PHST 680 Biostatistical Methods I
Prerequisite: Enrolled in BDSCMS BIO, PH MPH and PHST 501, Math major in Graduate School. A mathematically sophisticated presentation of statistical principles and methods. Topics include exploratory data analysis, graphical methods, point and interval estimation, hypothesis testing, and categorical data analysis Matrix algebra is required. Data sets drawn from biomedical and public health literature will be analyzed using statistical computer packages.
PHST 624 Clinical Trials I
Prerequisite: Enrolled in BDSCMS BIO, CISCCCI, CISCMSC, MD/MSc. Phases of Trials, Ethical Issues, Basic Design, Inclusion and Exclusion criteria, Randomization and Blinding, Sample Size, Monitoring Response Variables, and Issues in Data Analysis
PHST 662 Mathematical Statistics
Prerequisite: Enrolled in BDSCMS BIO, Math major in Graduate School and PHST 661. A first course in statistical theory. Topics include limiting distributions, maximum likelihood estimation, least squares, sufficiency and completeness, confidence intervals, Bayesian estimation, Neyman-Pearson Lemma, uniformly most powerful tests, likelihood ratio tests and asymptotic distributions.
PHST 681 Biostatistical Methods II
Prerequisite: Enrolled in BDSCMS BIO, PH MPH, Math major in Graduate School and PHST 680. This course offers a mathematically sophisticated introduction to simple regression models and analysis of variance. Matrix algebra is required and data analysis will be illustrated drawing examples from biomedical and public health literature.
PHST 684 Categorical Data Analysis
Prerequisite: Enrolled in BDSCMS BIO, PH MPH and PHST 501. Topics include inference for two-way contingency tables, models for binary response variables, log-linear models, models for ordinal data, multinomial response data, Poisson regression and analysis of repeated categorical response data. Emphasis will be placed on methods and models most useful in biomedical and public health research.
PHST 625 Clinical Trials II
Prerequisite: PHST 624 and enrolled in BDSCMS BIO, CISCCCI, CISMSC, MD/MSc. Sample Size and Power Analysis, Survival Analysis, Sequential Design, Meta Analysis, Reporting and Interpreting of Results, Multicenter Trails. SPSS will be used.
PHST 683 Survival Analysis
Prerequisite: Enrolled in BDSCMS BIO, PH MPH and PHST 681. Statistical methods for analyzing survival data. Parametric and nonparametric methods for complete and incomplete data, life-table, KM estimator, accelerated lifetime models, proportional hazard models, log-rank tests, and goodness-of-fit tests.
PHST 620 Introduction to Statistical Computing
Prerequisite: Enrolled in PH MPH and PHST 500. This course provides an introduction to SAS. It will give students an overview of the SAS system under MS Windows and provide fundamental grounding in the environment for accessing, structuring, formatting and manipulating data. Students will learn how to summarize and display data, and the inference between data steps and procedures to get information out of data.

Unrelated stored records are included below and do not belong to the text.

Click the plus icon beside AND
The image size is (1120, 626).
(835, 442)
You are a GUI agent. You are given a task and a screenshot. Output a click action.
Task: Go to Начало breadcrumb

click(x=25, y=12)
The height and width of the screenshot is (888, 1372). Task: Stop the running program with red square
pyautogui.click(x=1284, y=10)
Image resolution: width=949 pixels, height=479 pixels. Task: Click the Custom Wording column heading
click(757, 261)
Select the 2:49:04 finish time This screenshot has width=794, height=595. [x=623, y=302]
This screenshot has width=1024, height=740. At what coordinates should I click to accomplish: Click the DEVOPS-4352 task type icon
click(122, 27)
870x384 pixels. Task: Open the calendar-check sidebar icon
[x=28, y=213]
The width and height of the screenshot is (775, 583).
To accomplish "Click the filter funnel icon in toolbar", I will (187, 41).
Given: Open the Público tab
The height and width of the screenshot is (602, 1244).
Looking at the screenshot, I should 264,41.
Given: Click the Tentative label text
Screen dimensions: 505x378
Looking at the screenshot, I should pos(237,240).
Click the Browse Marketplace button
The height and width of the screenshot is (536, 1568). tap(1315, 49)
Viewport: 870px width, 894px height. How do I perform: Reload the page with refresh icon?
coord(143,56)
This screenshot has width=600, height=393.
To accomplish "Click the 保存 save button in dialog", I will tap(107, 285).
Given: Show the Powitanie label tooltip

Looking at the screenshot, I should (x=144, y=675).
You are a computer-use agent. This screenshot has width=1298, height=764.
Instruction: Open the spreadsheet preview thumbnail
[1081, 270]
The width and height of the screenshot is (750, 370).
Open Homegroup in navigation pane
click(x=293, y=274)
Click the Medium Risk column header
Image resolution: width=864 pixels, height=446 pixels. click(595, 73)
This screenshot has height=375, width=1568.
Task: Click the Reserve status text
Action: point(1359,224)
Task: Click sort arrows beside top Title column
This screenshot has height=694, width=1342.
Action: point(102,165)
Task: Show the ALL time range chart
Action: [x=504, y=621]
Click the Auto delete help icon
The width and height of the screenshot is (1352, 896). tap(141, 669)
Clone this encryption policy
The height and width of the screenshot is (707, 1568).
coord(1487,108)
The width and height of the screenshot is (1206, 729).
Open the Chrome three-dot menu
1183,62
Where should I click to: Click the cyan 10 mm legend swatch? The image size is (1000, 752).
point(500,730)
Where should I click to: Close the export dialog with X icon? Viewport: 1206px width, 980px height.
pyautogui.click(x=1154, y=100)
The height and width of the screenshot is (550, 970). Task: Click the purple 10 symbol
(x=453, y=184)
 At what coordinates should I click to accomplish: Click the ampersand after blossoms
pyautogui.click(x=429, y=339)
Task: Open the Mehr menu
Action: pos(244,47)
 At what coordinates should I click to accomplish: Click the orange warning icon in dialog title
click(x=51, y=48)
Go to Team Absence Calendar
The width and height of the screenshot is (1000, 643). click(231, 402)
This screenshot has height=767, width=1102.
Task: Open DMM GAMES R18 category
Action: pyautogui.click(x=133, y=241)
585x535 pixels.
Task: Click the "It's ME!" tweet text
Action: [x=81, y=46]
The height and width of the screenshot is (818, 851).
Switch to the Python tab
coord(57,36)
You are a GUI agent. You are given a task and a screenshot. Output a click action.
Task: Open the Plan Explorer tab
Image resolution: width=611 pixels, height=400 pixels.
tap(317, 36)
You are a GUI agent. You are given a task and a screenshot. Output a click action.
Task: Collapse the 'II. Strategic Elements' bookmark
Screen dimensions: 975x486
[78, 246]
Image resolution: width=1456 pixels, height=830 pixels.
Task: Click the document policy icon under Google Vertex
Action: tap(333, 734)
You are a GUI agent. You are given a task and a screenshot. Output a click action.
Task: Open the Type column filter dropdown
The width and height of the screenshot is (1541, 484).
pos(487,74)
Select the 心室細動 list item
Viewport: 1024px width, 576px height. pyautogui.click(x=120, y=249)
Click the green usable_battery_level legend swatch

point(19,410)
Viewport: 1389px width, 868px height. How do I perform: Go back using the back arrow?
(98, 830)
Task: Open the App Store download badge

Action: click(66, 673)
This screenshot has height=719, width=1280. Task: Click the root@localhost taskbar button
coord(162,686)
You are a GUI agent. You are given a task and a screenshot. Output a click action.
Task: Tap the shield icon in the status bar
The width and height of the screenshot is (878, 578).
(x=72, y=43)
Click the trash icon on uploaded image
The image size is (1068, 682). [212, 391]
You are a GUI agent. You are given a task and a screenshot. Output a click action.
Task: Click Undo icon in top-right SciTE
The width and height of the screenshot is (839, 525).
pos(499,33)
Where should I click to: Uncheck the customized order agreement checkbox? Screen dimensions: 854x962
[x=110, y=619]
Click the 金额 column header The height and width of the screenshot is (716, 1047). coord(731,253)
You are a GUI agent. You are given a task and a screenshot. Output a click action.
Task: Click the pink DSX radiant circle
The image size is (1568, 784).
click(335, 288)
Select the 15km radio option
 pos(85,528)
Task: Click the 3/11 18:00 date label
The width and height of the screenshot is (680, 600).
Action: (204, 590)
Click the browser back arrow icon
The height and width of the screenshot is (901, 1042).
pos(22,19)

PHST 682 Multivariate Statistics
Prerequisite: Enrolled in BDSCMS BIO, Math major in Graduate School and PHST 681. The topics covered in this course include the multivariate normal distribution, inference for mean vectors, inference for covariance and correlation matrices, analysis of covariance structure, analysis of serial measurements, factor analysis, and discriminant analysis. Statistical methods and models that are most useful in multivariate data analysis will be introduced. Instruction will also be given in the proper use of R to carry out these analyses.